To say it does doesn’t help women. Most womens bodies do change and there’s nothing wrong with that. But there can be actual damage caused with stomach muscles not coming back together or vaginal prolapses. Don’t minimise the effects of women’s bodies with ‘my friends bodies aren’t affected at all and even BETTER now!’ It’s not helpful.

plus getting out the door with 2 babies is not just picking them and walking out with your bag. It’s one of the babies having a poonami just as your about to head out the door requiring an outfit change. It’s making sure your bag is topped up from last time. It’s ensuring you have made up that days formula/sterilised bottles etc if bottle feeding.

There is some mental work that goes into it.

It’s not bad per se but it’s different to being childfree.

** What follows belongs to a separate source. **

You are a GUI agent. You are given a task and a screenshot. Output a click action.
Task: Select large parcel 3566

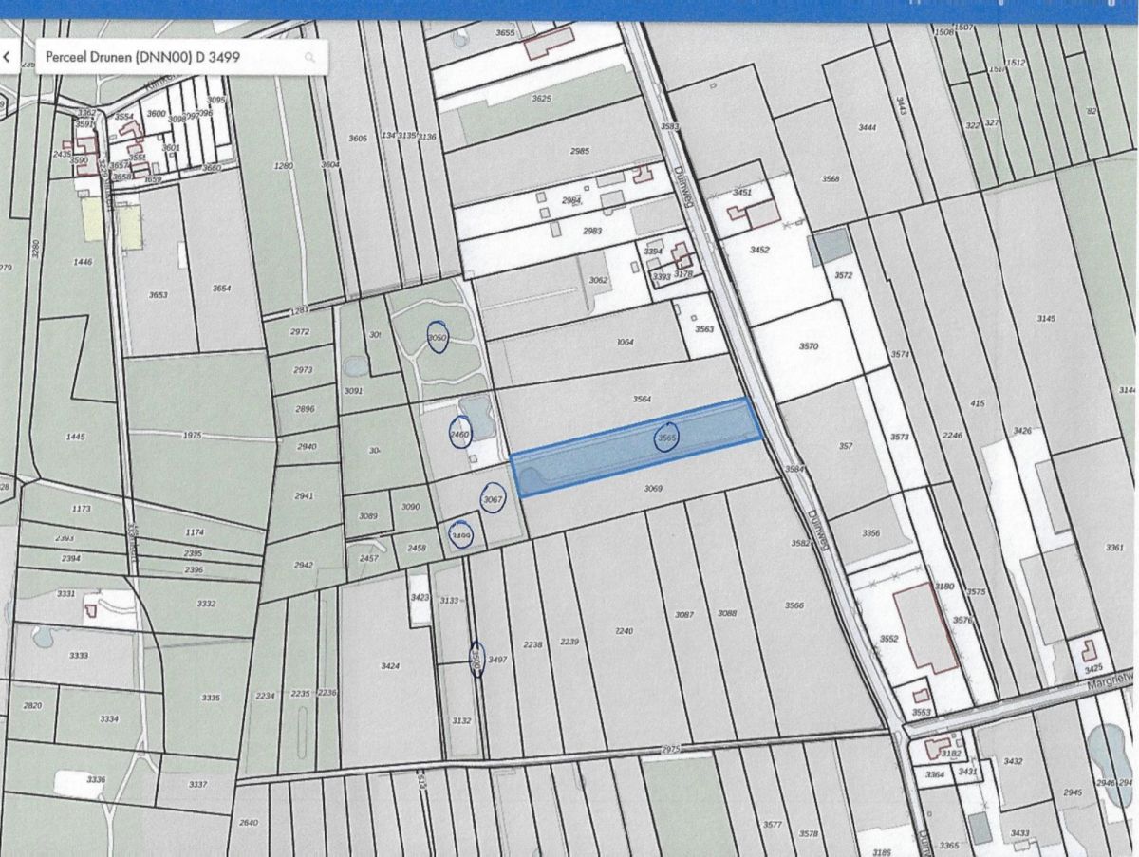click(794, 605)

If anyone asks me what it’s like having kids is say my babies are the best thing I’ve ever done but my life has changed, in order to be a good and present parent it needs to.
I don’t see why you can’t acknowledge that.

Kittea · 06/07/2024 10:35

YANBU I hated the whole experience.

My life was utterly transformed and now she’s 22 I finally feel like I can get something back. Your life is never your own afterwards.

It’s so relentlessly boring and the drudgery. If I could do it over I’d never have had her.

Epicaricacy · 06/07/2024 10:51

Buttercupsandpoppys

why do you insist on generalising your own experience?

I get it, you are struggling a bit. I’m 6 months postpartum that's probably your problem, it's still VERY recent and your body takes more time than this to recover completely.

I do have c-section scar. I haven't got an overhang. I looked a right state the day after I gave birth, no "Kate Middleton popping out of the beauty salon" look for me 😂. The swelling did go down, my body recovered, sorry but I have no stretch mark. My scars are so low you can't even see until I have a full wax down there, I don't.

Give yourself some time. 6 months postpartum is nothing.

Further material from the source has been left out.